Project description
Dust particle surfaces collect a lot more than dust
Cosmic dust makes up a very small portion of the interstellar (IS) medium, yet it plays a very big role in the evolution of our universe. The sticky tar-like surfaces of dust grains are like tiny chemical factories, bringing together atoms that might otherwise not meet and catalysing reactions. Given their critical role in the molecular diversity of the universe, scientists have studied the chemical reactions on the surface of IS dust grains with astrophysical spectroscopy, lab experiments and mathematical models. The EU-funded QUANTUMGRAIN project plans to shed new light on dust grain chemistry, overcoming the limitations of current methodologies by exploiting state-of-the-art quantum chemistry simulations. Outcomes will answer important questions about the types of reactions favoured and why, and the role of the IS dust grain surface in facilitating them. Ultimately, simulations could elucidate a molecular description of the reactions themselves.
Objective
The Universe is molecularly rich, comprising from the simplest molecule (H2), to complex organic molecules (e.g. NH2CHO) and biomolecules (e.g. amino acids). The physical phases involved in a Solar-type planetary system formation go hand-in-hand with an increase in molecular complexity, which is ultimately connected with the origin of life. Interstellar (IS) grains play a key role in this chemical evolution as they provide surfaces where key chemical reactions occur. The IS grain chemistry is not fully understood yet. Spectroscopic astronomical observations combined with astrochemical modelling and laboratory experiments have dedicated great efforts to this end but they are still severally limited at reproducing, characterizing and, ultimately, understanding truly existing IS surface reactions. The QUANTUMGRAIN project aims to overcome such limitations by adopting a fourth approach: new state-of-the-art quantum chemistry simulations. These simulations will provide unique, unprecedented information at a molecular level (structures, energetics and dynamics) of the physico-chemical processes occurring in IS surface reactions, with the final objective to fully unveil the actual chemistry on IS grains. To achieve this objective QUANTUMGRAIN is based on three pillars: i) construction of realistic atom-based structural models for IS grains to characterize their structural, energetic and spectroscopic features, ii) molecular simulation of crucial on-grain reactions (formation of simple molecules, complex organic molecules and biomolecules) to disentangle the most favourable mechanisms, and iii) assessment of the actual role of IS grains in each reaction (catalyst? concentrator? third body?) to know why their presence is fundamental. My ambition is to have a complete, accurate molecular description of the different elementary physico-chemical steps involved in IS surface reactions, with the ultimate goal to definitely unveil in a comprehensive way the IS grain chemistry.

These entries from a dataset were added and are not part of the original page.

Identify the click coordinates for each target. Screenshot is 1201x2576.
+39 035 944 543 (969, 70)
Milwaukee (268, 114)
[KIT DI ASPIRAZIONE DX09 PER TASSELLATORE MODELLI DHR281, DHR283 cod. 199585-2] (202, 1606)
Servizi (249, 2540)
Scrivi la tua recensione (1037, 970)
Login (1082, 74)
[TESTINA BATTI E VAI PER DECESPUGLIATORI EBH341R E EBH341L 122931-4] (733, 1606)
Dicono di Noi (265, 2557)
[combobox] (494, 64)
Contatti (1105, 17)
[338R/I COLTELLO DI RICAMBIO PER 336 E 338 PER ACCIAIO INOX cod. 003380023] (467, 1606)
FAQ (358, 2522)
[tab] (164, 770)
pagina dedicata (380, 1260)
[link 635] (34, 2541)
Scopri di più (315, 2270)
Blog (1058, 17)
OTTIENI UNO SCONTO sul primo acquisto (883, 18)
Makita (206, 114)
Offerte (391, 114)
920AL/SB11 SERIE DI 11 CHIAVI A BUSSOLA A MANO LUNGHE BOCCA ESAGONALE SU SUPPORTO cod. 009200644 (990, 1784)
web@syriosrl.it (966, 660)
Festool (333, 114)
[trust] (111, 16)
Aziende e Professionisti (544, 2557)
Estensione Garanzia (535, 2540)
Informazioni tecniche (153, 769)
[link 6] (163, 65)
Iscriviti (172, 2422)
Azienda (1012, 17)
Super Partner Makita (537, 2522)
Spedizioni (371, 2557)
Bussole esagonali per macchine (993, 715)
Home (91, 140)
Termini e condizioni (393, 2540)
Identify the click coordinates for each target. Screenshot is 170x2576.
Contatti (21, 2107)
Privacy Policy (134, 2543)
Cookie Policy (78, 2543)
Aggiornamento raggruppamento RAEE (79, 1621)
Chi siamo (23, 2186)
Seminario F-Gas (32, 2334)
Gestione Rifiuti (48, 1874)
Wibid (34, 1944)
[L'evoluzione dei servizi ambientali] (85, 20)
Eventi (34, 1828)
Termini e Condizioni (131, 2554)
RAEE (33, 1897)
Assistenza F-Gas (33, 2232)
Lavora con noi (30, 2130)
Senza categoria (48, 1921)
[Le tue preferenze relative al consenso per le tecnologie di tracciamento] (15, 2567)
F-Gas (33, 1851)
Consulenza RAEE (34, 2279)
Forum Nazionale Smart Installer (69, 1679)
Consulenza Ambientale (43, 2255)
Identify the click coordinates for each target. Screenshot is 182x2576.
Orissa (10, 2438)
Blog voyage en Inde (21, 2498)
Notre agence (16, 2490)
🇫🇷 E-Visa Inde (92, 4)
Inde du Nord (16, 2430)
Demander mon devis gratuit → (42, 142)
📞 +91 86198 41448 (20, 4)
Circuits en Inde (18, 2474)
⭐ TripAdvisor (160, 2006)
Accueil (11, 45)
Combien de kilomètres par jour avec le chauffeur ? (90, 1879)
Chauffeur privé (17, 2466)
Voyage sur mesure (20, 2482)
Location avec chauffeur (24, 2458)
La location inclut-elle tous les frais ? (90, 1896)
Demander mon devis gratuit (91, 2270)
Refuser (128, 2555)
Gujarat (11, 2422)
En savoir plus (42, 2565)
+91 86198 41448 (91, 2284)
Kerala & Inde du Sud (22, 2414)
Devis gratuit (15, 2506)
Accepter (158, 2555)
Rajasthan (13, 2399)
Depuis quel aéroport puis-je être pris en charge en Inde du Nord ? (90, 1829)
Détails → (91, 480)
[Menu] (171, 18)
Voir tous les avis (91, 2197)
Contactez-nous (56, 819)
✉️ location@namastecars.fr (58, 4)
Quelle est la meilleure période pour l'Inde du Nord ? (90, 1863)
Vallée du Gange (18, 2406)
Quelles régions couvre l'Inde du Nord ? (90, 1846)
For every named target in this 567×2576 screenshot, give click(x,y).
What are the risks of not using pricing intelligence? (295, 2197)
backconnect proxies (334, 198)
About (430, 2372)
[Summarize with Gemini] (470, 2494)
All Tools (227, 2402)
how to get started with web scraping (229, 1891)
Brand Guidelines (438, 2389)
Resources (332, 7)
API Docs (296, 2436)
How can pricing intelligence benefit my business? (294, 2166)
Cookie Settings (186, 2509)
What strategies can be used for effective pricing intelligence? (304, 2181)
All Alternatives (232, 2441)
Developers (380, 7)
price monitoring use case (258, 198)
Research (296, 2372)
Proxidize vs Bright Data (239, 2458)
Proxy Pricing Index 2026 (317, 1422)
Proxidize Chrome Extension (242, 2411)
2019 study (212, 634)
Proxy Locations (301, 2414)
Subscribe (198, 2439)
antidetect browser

Fields of science (EuroSciVoc)
CORDIS classifies projects with EuroSciVoc, a multilingual taxonomy of fields of science, through a semi-automatic process based on NLP techniques. See: https://op.europa.eu/en/web/eu-vocabularies/euroscivoc.
CORDIS classifies projects with EuroSciVoc, a multilingual taxonomy of fields of science, through a semi-automatic process based on NLP techniques. See: https://op.europa.eu/en/web/eu-vocabularies/euroscivoc.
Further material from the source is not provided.